A strategic group includes businesses in one industry that operate with similar models. For example, one group might include a number of software providers that charge users to access similar programs from their websites. They sell similar products, offer similar prices, and use similar marketing and service models. Other factors, such as geographic location and branding, can place businesses in the same strategic group. Business managers make use of group analysis to monitor competitor behavior and find opportunities for expansion.
Businesses that are classified in the same strategic group often are competitors. In other words, these businesses likely are competing for the same customer base. Price and quality of their goods and services and demographics of their clients can be similar.
Managers need to monitor competitor behaviors. When a competitor business lowers prices on a product, a manager might also decide to lower prices and alter marketing strategies. Charts illustrating strategic groups can act as valuable tools for a manager who wants to know with whom his business is competing.
Strategic group analysis also can help managers discover opportunities for expansion. By understanding which services are provided to which demographics, a manager can discover unsaturated markets. This can provide guidance for business models and strategies regarding pricing and marketing.
Group analysis also allows managers to discover when new companies are entering the groups with which they are aligned. When a new business enters a market, a manager usually has to renew marketing campaigns. He or she can introduce a new product or new pricing models.
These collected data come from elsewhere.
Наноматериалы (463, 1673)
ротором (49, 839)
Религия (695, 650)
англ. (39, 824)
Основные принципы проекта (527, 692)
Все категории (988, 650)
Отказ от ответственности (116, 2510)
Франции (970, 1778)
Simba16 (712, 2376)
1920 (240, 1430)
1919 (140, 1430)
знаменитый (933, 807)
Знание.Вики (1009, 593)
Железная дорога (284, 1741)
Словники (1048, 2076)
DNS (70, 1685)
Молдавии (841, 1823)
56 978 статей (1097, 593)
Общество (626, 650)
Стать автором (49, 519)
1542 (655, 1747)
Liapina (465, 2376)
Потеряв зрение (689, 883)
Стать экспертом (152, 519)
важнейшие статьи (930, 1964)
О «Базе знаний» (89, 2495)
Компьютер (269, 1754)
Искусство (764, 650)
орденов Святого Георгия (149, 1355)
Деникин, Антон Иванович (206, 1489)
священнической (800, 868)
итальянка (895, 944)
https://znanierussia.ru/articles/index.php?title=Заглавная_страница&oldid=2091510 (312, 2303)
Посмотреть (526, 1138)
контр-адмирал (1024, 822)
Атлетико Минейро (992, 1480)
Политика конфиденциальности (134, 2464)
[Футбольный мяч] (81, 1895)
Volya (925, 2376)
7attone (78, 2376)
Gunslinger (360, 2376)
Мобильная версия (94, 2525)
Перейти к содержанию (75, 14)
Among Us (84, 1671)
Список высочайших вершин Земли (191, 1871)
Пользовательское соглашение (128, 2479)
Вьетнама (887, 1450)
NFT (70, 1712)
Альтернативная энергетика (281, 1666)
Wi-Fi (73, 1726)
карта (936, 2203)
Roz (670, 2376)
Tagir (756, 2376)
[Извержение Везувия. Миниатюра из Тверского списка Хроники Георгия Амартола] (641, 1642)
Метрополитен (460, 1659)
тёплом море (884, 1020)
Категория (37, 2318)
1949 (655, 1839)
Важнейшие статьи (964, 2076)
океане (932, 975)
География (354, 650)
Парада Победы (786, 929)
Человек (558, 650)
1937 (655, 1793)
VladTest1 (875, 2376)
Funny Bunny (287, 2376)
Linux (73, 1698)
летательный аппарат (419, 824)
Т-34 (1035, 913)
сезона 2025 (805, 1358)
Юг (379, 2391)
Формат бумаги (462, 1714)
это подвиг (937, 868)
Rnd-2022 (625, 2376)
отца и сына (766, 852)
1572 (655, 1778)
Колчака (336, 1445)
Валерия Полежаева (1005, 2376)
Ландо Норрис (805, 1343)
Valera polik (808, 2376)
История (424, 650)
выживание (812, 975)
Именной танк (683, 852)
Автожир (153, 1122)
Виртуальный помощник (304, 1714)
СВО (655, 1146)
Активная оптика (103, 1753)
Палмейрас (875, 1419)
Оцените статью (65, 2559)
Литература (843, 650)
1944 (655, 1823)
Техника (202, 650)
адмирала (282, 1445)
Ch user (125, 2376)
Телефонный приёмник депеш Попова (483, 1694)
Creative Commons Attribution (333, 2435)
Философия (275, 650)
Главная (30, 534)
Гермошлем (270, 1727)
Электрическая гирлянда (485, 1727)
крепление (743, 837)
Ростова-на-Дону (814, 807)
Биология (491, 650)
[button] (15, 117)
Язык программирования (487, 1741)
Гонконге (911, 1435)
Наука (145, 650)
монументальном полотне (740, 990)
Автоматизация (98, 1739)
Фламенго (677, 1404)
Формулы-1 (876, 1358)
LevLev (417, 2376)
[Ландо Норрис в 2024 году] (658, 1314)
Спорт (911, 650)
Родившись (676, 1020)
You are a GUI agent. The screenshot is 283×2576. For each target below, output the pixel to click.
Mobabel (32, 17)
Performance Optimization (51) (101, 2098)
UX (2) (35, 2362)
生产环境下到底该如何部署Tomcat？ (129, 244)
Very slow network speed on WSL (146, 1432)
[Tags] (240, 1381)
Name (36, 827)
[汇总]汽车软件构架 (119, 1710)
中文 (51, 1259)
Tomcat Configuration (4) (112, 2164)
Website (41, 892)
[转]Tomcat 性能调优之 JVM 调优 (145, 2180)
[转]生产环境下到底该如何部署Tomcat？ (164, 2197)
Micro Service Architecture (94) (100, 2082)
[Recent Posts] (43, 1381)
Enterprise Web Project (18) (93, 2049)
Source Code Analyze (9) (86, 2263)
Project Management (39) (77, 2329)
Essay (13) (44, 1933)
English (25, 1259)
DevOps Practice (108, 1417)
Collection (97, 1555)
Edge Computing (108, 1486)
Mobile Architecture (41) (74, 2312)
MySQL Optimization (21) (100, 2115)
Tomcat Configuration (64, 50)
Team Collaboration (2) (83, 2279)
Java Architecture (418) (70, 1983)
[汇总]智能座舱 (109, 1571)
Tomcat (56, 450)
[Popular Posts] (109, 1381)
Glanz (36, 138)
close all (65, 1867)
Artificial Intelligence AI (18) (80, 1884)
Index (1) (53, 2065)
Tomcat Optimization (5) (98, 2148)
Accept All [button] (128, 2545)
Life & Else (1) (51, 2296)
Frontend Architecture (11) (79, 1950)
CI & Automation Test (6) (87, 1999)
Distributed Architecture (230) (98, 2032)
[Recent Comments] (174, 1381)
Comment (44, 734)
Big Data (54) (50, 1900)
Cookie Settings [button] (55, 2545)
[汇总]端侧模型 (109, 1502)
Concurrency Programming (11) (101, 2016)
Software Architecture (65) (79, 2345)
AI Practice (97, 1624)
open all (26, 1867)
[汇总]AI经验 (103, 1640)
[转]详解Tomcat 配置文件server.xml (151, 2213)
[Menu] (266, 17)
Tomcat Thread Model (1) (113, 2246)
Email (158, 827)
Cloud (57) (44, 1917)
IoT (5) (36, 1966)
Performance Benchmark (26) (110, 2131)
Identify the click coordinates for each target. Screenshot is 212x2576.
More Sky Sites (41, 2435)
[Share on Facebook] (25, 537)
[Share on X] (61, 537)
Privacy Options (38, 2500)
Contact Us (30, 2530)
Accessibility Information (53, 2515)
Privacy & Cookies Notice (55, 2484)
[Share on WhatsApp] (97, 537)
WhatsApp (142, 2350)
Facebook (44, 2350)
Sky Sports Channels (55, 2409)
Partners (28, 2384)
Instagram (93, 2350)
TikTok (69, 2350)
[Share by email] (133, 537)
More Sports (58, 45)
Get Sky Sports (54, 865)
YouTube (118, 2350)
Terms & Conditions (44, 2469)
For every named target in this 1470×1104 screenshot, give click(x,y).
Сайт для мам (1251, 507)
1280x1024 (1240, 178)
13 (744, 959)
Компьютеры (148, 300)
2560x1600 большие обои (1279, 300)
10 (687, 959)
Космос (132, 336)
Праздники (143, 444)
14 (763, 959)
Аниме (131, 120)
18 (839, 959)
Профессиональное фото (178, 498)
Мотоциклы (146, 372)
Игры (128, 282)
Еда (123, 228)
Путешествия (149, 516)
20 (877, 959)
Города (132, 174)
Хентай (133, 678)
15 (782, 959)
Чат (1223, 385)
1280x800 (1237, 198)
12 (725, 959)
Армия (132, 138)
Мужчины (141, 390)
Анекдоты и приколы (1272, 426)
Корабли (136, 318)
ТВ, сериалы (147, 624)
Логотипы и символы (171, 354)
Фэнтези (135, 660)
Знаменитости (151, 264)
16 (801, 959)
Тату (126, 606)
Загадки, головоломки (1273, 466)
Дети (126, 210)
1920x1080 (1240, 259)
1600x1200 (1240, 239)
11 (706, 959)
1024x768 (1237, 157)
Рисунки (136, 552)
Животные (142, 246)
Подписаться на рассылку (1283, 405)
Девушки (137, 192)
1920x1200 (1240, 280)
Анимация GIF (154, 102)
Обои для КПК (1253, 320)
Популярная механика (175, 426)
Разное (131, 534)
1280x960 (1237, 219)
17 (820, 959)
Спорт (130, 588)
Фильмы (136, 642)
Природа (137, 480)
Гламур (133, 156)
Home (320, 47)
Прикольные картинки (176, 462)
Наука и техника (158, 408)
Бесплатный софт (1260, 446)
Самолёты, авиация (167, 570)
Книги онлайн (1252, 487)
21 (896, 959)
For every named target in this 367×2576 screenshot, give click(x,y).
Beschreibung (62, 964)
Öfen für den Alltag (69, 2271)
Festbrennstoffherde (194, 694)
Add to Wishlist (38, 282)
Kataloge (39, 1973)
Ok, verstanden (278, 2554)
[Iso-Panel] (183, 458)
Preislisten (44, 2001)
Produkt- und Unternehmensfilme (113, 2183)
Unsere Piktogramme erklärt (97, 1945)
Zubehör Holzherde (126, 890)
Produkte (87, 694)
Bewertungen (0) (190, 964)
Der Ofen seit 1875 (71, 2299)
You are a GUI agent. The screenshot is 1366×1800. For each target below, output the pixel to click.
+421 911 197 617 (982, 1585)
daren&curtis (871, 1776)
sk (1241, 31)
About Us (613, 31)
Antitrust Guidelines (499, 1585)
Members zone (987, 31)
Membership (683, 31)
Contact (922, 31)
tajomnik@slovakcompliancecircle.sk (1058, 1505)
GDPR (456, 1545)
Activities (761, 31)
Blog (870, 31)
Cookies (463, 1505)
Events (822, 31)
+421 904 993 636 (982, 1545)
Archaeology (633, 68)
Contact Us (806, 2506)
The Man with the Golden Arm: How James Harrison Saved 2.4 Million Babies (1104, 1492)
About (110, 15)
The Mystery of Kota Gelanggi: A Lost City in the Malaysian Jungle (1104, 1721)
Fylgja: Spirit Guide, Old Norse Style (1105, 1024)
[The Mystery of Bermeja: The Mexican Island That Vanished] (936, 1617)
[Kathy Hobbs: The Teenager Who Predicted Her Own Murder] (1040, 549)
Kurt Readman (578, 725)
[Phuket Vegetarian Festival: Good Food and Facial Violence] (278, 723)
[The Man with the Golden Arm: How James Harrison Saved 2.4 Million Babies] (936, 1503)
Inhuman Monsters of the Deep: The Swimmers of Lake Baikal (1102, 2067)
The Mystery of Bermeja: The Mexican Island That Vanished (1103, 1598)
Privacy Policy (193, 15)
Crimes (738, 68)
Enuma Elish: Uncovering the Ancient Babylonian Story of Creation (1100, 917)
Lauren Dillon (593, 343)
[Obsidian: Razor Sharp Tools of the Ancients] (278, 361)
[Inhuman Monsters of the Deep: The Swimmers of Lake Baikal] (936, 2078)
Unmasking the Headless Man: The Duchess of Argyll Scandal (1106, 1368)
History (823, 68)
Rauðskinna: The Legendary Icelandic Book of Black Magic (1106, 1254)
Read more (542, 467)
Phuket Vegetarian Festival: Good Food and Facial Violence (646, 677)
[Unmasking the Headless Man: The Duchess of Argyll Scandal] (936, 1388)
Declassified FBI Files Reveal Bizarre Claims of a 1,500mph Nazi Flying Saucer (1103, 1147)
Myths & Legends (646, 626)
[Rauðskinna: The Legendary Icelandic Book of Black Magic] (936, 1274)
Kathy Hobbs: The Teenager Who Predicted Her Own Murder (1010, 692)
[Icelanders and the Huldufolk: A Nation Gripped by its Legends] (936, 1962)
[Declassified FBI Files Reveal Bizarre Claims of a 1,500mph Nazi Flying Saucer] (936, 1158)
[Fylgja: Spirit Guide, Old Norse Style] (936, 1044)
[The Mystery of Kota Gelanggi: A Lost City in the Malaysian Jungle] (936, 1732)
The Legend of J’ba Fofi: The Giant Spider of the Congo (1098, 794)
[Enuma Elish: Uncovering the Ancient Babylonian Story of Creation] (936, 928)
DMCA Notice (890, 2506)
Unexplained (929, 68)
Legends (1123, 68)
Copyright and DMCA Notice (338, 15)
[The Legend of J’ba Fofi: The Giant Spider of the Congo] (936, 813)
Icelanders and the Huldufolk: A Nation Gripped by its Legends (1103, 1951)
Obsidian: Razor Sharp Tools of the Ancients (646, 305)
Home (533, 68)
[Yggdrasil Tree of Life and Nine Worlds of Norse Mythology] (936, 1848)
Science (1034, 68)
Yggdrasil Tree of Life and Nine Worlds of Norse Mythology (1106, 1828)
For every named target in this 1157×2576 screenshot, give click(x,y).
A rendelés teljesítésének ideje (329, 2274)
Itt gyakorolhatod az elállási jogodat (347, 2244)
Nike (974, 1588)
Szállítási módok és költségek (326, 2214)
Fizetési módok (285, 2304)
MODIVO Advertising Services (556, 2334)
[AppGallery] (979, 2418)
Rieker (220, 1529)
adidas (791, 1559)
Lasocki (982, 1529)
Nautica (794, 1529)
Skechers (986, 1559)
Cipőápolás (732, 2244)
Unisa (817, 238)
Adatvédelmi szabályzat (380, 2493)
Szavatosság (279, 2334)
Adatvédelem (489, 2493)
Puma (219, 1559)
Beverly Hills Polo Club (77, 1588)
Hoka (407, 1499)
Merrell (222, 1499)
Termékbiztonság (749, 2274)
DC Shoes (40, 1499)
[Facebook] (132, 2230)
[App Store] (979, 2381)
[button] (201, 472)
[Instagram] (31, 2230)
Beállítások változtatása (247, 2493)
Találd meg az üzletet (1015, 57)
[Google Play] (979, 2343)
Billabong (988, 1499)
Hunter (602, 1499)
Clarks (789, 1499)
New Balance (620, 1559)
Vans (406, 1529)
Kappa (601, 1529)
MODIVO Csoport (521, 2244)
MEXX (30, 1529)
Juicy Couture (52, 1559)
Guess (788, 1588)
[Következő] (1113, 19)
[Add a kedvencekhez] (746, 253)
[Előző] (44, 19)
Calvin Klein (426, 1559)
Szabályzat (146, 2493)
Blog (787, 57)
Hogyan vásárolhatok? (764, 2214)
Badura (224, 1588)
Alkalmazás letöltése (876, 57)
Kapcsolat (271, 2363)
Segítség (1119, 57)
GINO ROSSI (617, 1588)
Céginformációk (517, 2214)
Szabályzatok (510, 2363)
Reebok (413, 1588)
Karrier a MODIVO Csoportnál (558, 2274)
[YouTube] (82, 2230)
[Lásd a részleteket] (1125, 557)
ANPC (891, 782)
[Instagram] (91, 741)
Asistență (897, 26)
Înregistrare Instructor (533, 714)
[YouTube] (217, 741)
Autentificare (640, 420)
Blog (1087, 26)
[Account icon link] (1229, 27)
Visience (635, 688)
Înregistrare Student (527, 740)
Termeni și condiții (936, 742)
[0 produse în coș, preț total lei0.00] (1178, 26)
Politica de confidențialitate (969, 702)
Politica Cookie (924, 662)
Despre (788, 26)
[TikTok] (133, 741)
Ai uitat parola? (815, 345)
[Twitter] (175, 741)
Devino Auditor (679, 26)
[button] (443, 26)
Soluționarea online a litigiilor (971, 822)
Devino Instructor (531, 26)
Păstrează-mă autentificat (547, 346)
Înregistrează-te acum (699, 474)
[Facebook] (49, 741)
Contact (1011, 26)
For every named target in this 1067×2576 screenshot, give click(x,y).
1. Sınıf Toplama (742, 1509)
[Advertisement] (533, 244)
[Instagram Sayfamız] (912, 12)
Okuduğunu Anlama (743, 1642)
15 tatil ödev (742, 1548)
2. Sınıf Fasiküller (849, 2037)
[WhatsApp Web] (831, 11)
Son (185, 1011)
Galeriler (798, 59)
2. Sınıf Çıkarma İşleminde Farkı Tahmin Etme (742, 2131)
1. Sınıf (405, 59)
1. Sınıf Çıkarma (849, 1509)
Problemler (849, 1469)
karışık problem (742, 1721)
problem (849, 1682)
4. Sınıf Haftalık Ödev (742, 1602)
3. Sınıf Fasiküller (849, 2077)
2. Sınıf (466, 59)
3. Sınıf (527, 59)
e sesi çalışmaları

For many managers, strategic group analysis is an essential part of strategic management processes. Important strategic questions, such as whether a move is feasible or whether demand exists for a product, can be answered with the help of this kind of analysis.
Some business analysts believe that a manager's understanding of his or her status in a strategic group can allow for more effective long term strategy. At the same time, many experts believe that groups can act as barriers for new businesses that want to expand. Profitability tends to be low for new businesses in groups that already are established.
Ideally, a new business might want to enter an industry by offering an original grouping of characteristics. A business could feature an uncommon combination of price, quality, and service model. This could enable a business to avoid being overshadowed by more established businesses in a similar group.